New in `2.0`: you can export that attachment directly from the current session.
```swift
let attachment = await fm.feedbackAttachment(
sentiment: .negative,
issues: [
.init(category: .didNotFollowInstructions, explanation: "It ignored the output format.")
],
desiredResponseText: "A short plain-text answer in exactly two sentences."
)
print("Attachment bytes:", attachment.count)
```
## Session Helpers
```swift
let fm = SwiftFM(
config: .beginnerFriendly
.system("You are concise.")
)
await fm.prewarm(promptPrefix: "Match analysis")

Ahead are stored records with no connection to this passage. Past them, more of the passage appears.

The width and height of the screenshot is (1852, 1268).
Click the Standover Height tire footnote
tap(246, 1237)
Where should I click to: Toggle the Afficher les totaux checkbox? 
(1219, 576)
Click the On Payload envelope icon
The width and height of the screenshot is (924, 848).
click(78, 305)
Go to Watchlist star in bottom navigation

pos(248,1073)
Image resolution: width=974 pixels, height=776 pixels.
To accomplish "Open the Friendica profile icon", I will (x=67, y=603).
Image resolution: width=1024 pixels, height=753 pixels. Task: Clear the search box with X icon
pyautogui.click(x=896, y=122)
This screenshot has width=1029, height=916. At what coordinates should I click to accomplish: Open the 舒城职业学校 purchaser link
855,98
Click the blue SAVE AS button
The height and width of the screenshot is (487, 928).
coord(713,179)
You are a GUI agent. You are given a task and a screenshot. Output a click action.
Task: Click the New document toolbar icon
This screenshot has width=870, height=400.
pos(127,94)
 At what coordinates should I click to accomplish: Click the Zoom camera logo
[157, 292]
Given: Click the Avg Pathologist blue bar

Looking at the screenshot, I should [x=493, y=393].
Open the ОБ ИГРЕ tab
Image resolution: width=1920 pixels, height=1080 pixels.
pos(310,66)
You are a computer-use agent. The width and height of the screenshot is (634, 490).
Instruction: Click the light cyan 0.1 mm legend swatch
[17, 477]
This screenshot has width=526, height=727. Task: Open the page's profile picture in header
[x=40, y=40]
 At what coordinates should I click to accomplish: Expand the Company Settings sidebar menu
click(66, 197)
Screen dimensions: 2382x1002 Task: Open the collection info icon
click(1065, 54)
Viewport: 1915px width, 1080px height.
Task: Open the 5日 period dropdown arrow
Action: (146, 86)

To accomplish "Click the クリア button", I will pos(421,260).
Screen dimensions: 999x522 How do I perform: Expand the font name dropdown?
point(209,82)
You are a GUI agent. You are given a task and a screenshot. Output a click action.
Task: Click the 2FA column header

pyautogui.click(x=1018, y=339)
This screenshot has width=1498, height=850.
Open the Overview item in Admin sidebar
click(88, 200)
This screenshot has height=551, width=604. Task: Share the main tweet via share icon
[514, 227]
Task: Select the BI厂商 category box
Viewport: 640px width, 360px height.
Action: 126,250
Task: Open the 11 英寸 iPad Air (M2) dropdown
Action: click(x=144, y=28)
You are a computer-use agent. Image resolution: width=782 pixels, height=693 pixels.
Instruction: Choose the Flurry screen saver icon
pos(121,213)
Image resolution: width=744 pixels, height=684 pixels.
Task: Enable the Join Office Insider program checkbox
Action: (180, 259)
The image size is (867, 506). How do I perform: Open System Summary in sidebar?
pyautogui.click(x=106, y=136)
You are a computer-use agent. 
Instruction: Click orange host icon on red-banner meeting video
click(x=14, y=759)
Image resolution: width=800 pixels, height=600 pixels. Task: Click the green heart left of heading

let busy = await fm.isBusy
let transcript = await fm.transcript
await fm.resetConversation()
```
What these do:
- `prewarm(promptPrefix:)`: reduce first-response latency
- `isBusy`: `true` while the session is generating
- `transcript`: inspect the current conversation history
- `resetConversation()`: clear the session and start fresh with the same base config
## Error Handling
```swift
do {
let text = try await fm.generateText(for: "Analyze this match.")
print(text)
} catch let error as SwiftFM.SwiftFMError {
print(error.localizedDescription)
if let generationError = error.generationError {
print("Foundation Models error:", generationError)
}
} catch {
print(error.localizedDescription)
}
```
## Existing APIs Still Work
`2.0.0` adds fluent builder-style usage, but it does not remove the current feature set.
These still work:
- `SwiftFM(config: .init(...))`
- `RequestConfig(...)`
- `PromptSpec(...)`
- `generateText`
- `streamText`
- `streamTextDeltas`
- `generateJSON`
- request-scoped tools
- context embedding options
- post-processing options
- custom `SystemLanguageModel`
## Version
- Current source version: `2.0.0`
## License
SwiftFM is licensed under the MIT License. See `LICENSE`.